Life&Style Writer Kitty Jackson praises the Queen’s commitment to cruelty-free fashion
The Queen’s stylist has announced that, from 2019, ‘as new outfits are designed for the Queen, any fur used will be fake.’ This is a monumental announcement given the fact that fur, renowned for its glamorous nature, has long been a staple within the royal wardrobe. The move is part of a growing trend in the fashion industry of refusing to use non-ethical materials. The move has also been made by Gucci, Prada and Net-a-Porter, as well as Stella McCartney who, renowned for creating revolutionary change in the fashion industry with regard to ethics and sustainability, has refused to use real fur since launching in 2001. Furthermore, designer Hannah Weiland’s brand, Shrimps, make eye-catching cult coats exclusively out of faux fur, which have become coveted in the fashion world.

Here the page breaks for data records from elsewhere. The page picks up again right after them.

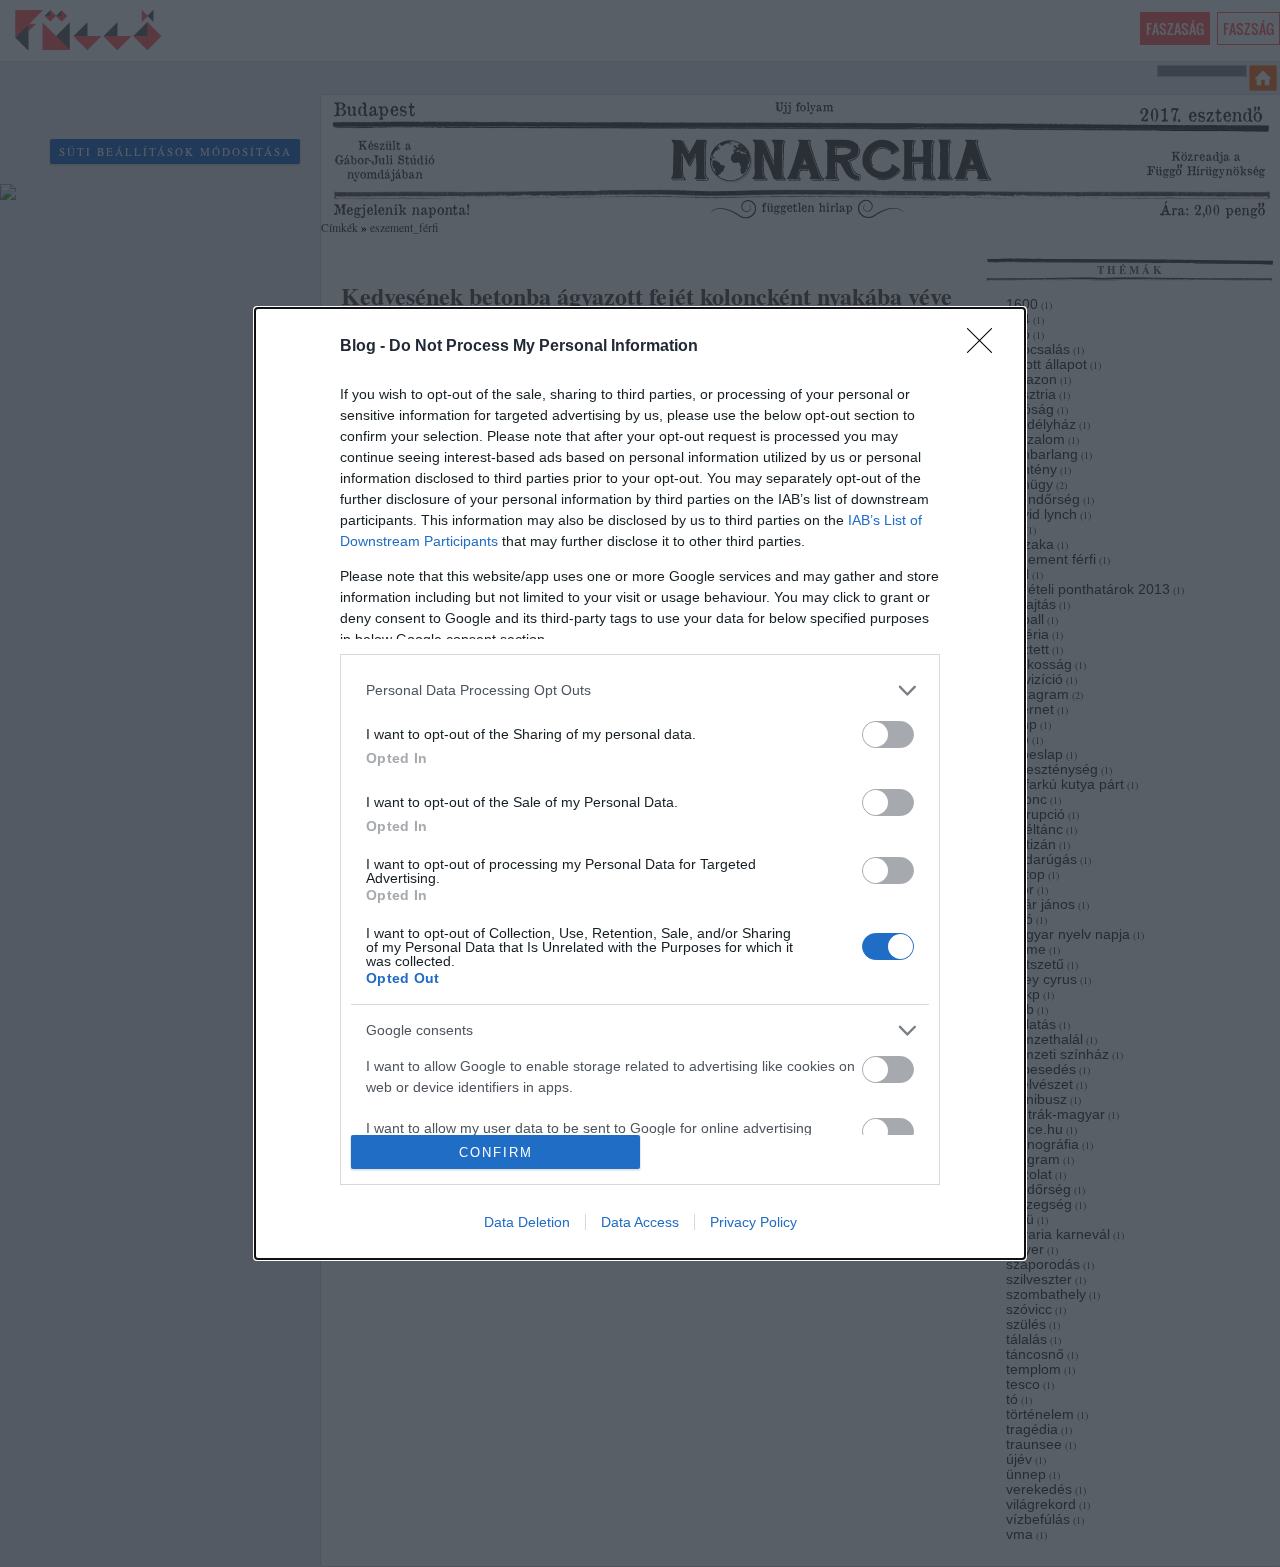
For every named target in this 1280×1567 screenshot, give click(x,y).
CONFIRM (496, 1152)
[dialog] (640, 783)
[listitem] (640, 690)
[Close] (986, 347)
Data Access (640, 1222)
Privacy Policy (753, 1222)
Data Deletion (527, 1222)
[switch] (888, 734)
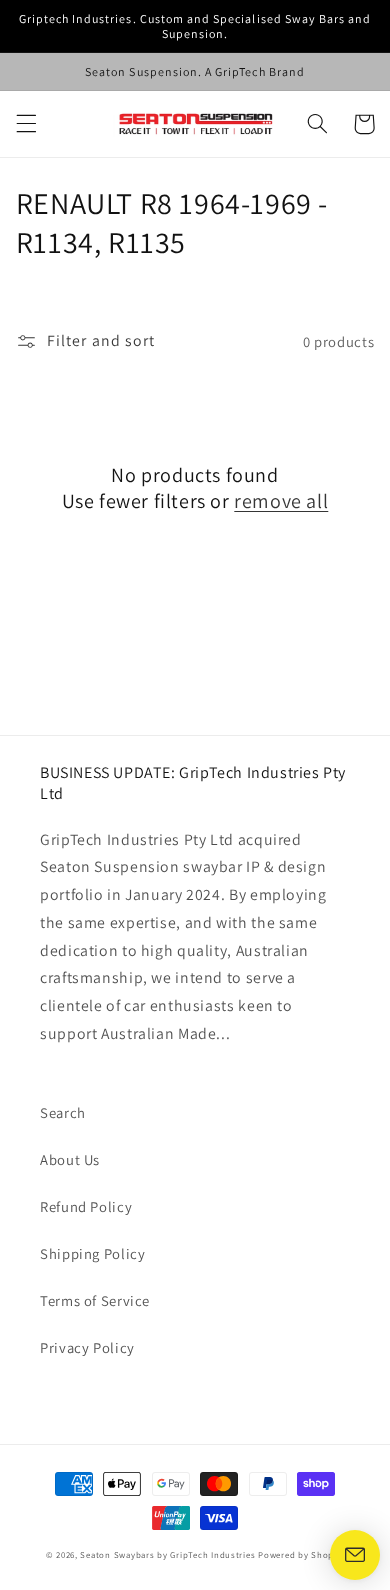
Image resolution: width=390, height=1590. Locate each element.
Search (63, 1112)
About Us (70, 1159)
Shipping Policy (92, 1253)
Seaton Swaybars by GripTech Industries (167, 1555)
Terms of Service (95, 1300)
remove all (281, 501)
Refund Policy (86, 1206)
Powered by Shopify (301, 1555)
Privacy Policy (87, 1347)
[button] (26, 124)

The impact of high end brands and celebrities renowned for sumptuous lifestyles and good taste moving away from fur consumption cannot be downplayed; in doing so the concept of faux-fur, once viewed as tacky and cheap, is being realigned with a sense of luxury and, most importantly, a sense of value that will ensure it is not seen as a throwaway item, in the hope that it is treasured as much as real fur. This is exemplified by a figure such as Queen Elizabeth refusing to wear it, for it demonstrates that even someone whose appearance is so scrutinised no longer needs to rely on non-ethically sound means of dressing.

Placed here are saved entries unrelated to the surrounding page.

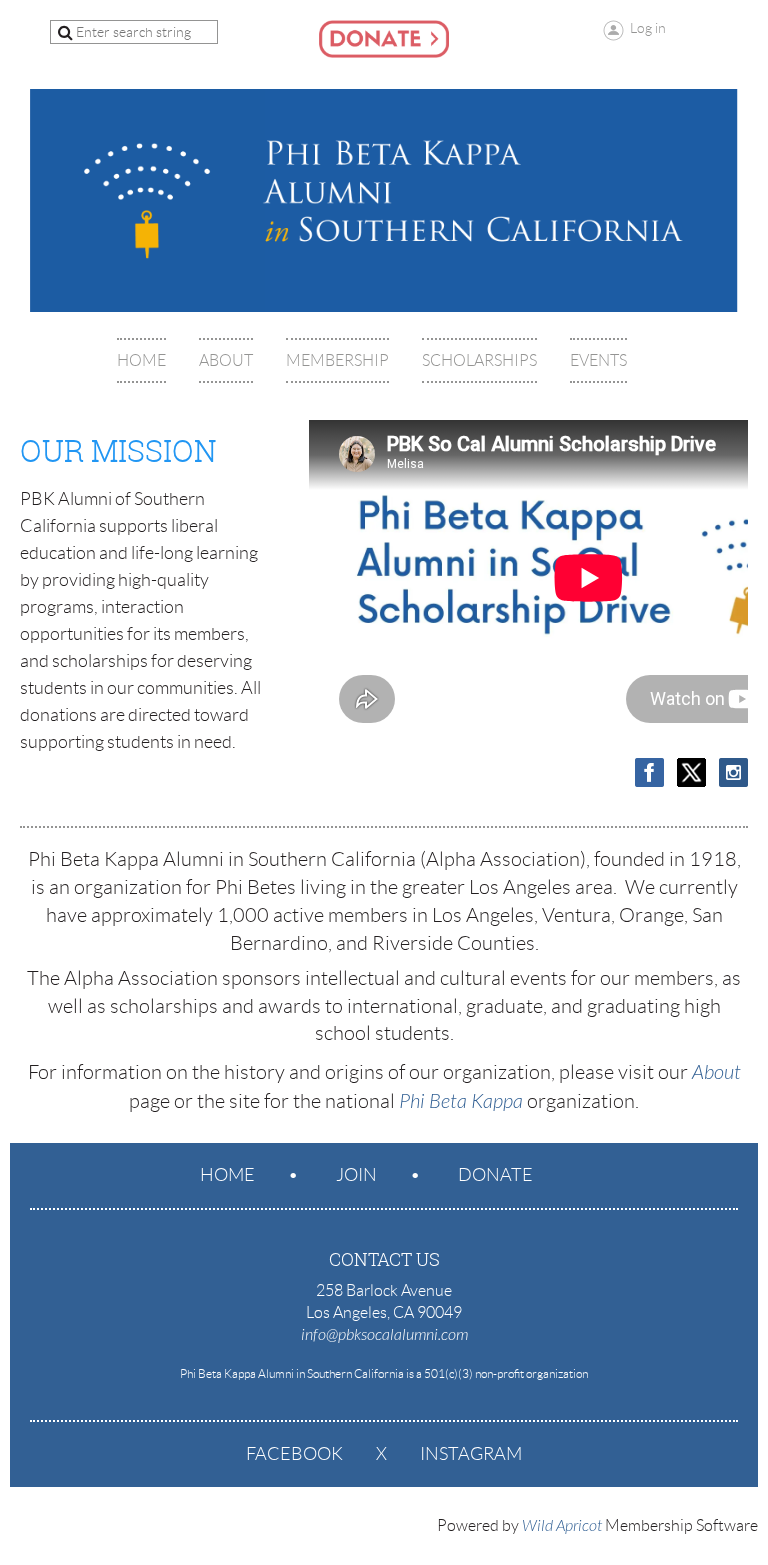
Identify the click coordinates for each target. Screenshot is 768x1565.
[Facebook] (649, 772)
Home (227, 1175)
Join (356, 1175)
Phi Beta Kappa (461, 1101)
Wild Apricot (562, 1526)
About (716, 1072)
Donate (495, 1175)
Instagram (471, 1454)
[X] (691, 772)
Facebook (294, 1454)
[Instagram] (733, 772)
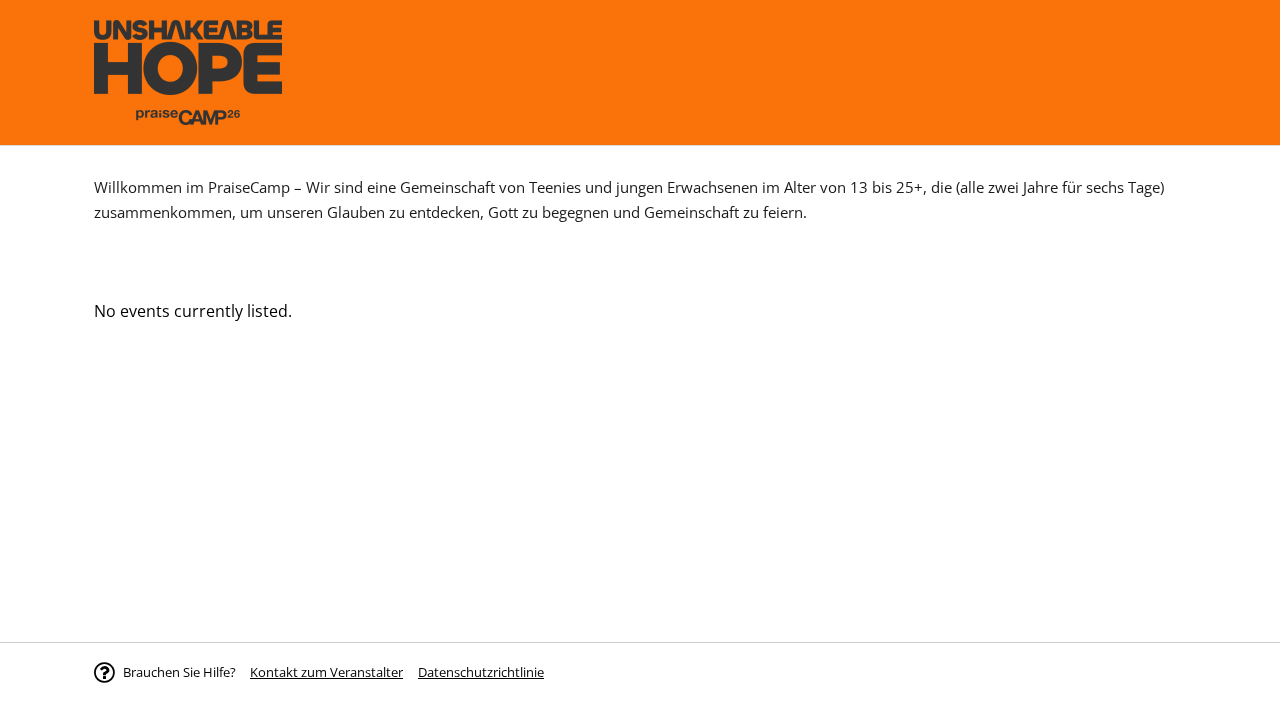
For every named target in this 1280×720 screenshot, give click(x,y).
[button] (326, 672)
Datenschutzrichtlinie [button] (481, 672)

This progress and change in the availability of fur is significant, with regard to the brands most directly because of the impact on supply and demand, forcing consumers to make more ethically conscious purchases. However, it is equally important that figures in positions of great societal influence make, and promote, similar changes, particularly those such as the Queen, who has an inherent influence over public opinion and can have great impact on poicy change; The Humane Society International has stated that the next move should be to make the UK the first fur free country, demonstrating the progress that can come from influential people announcing such change.

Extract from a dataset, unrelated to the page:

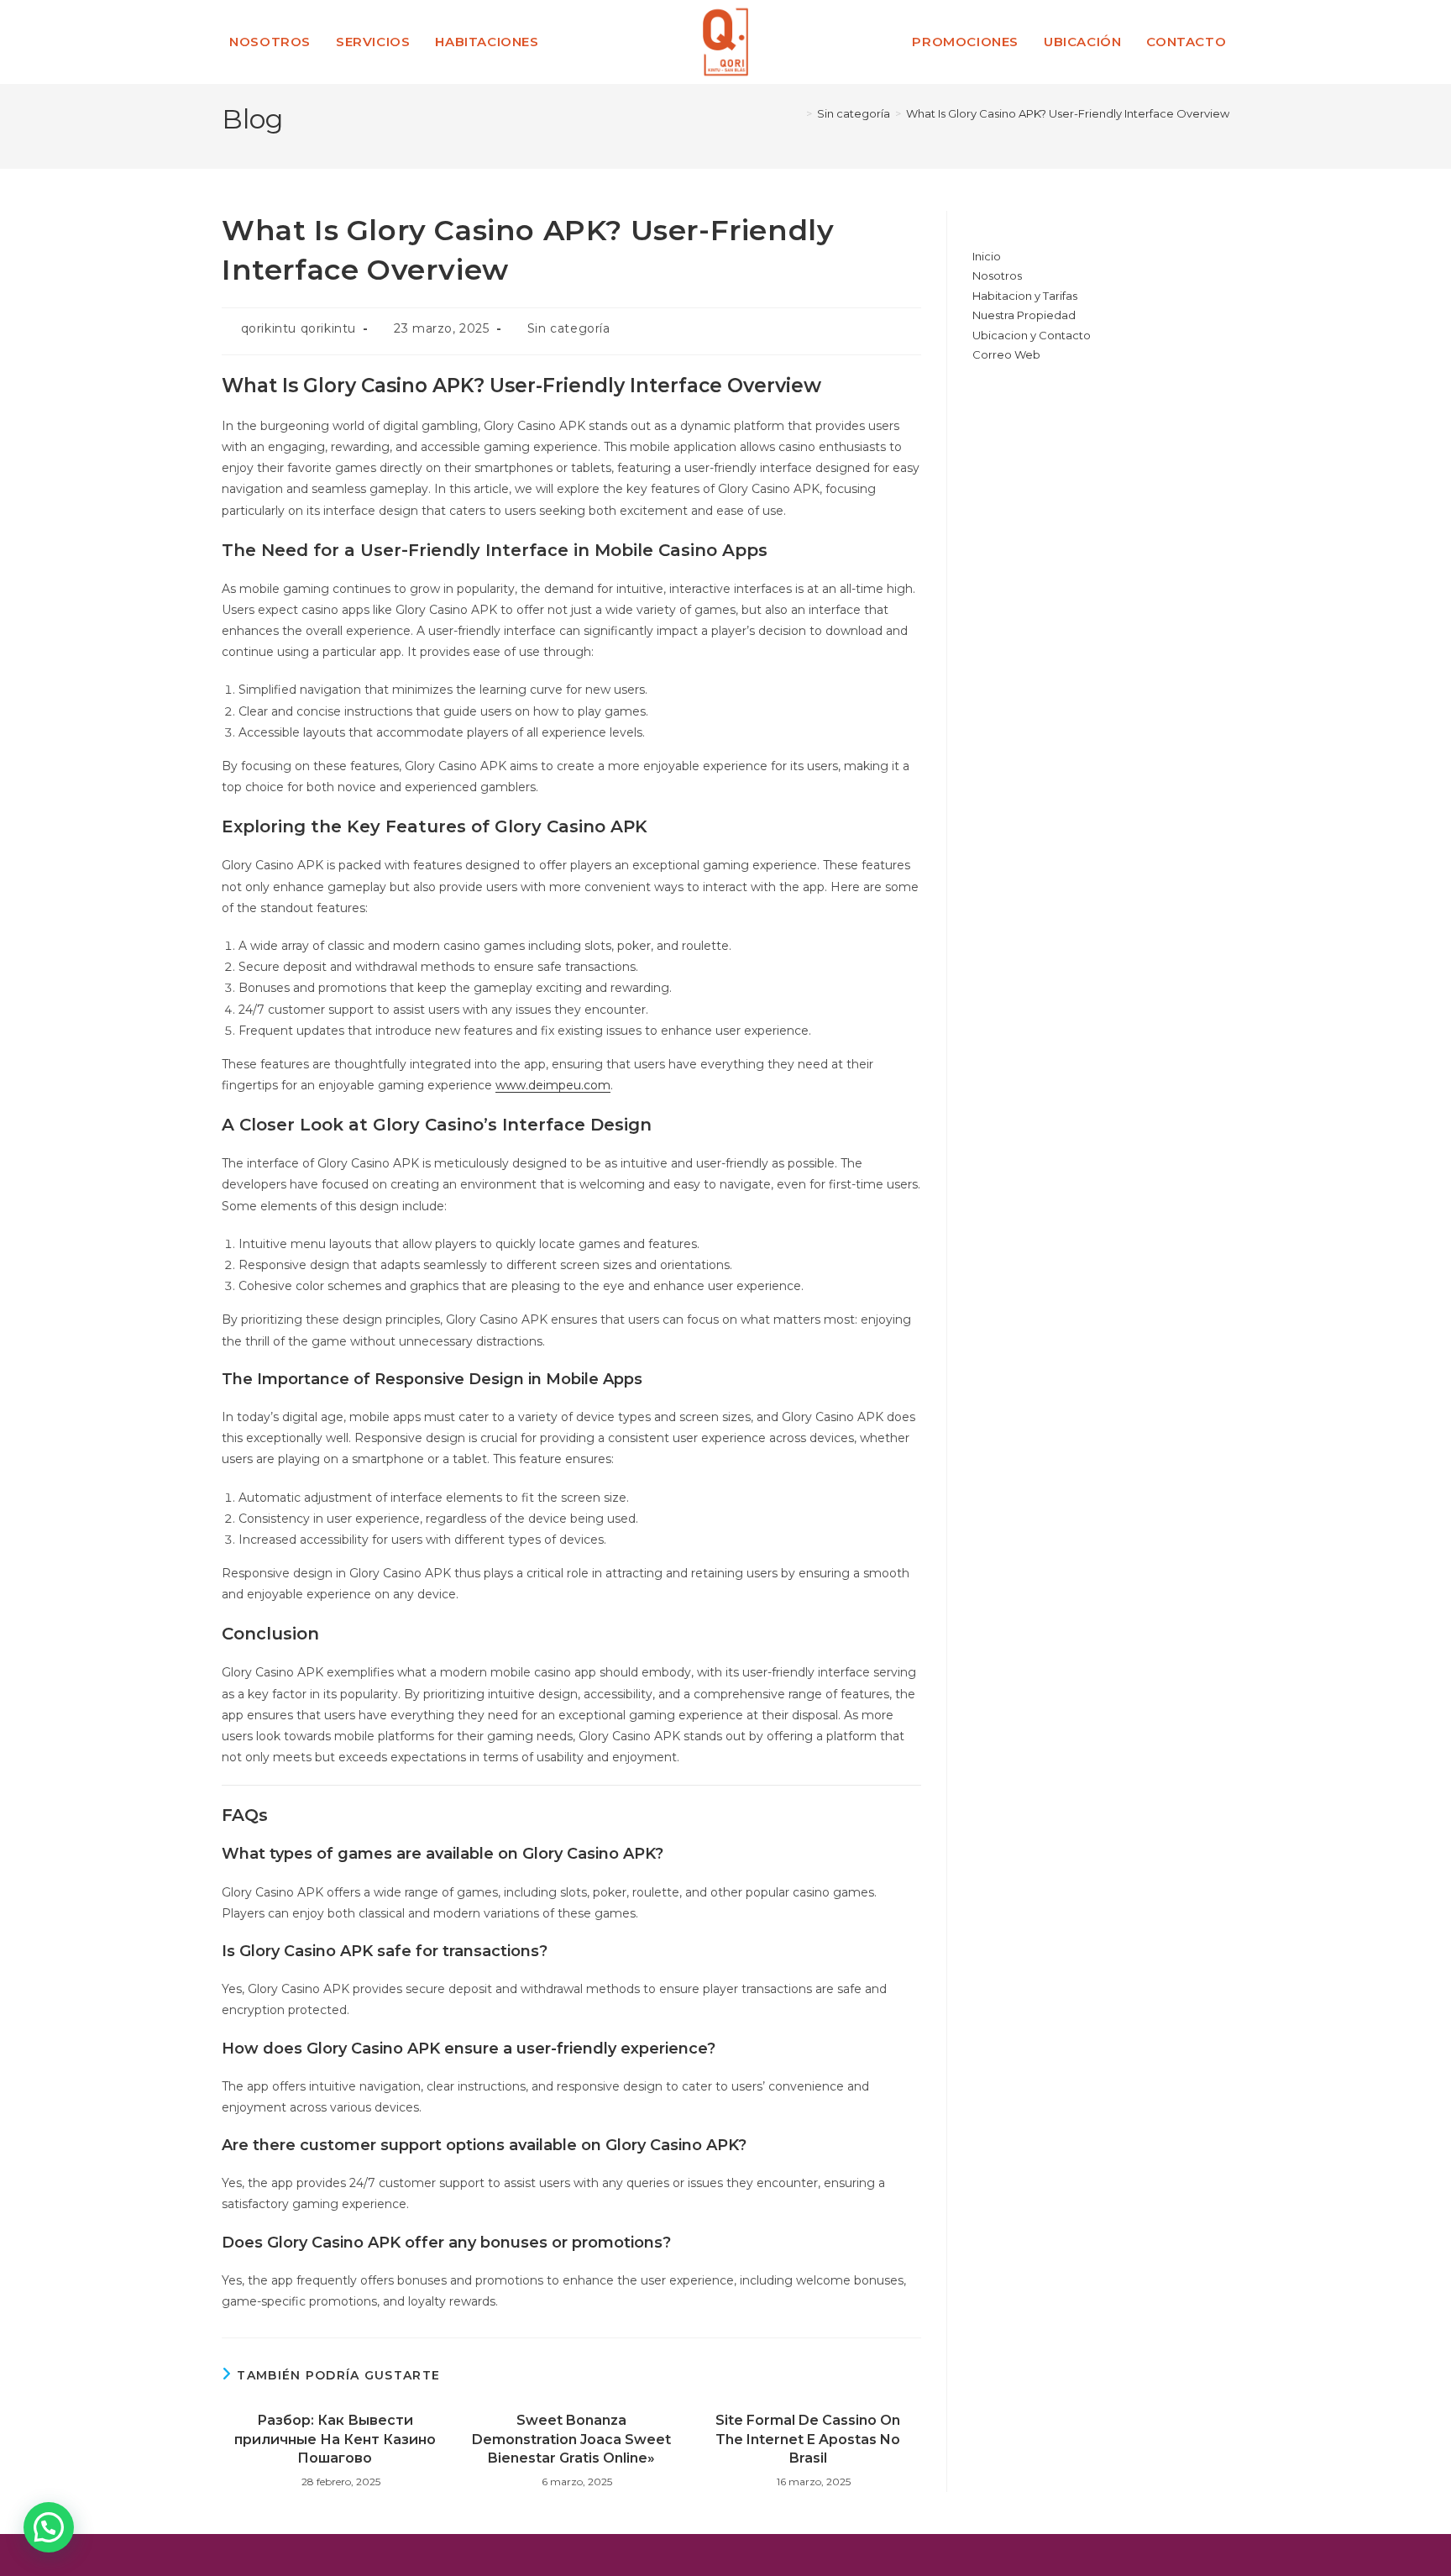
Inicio (986, 256)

However, there is perhaps more to the matter than initially appears, as fur-free alternatives have a long way to go before they are a fully advantageous option. They are made of artificial fibres that release micro plastics, and, if they do break down, take an incredibly long time to do so, particularly when compared to the biodegradable nature of real fur. Second hand and vintage fur remains a viable option – the Queen will continue to wear the pieces she already owns – as opposed to continuing to creating new products, so many of which end up being discarded. Ecopel, a company that Stella McCartney works with, have manufactured a faux-fur that is composed of entirely bio-based fibres, in an attempt to alleviate these environmental problems.
Perhaps then, these positive developments suggest that we could be moving towards a fur-free fashion industry.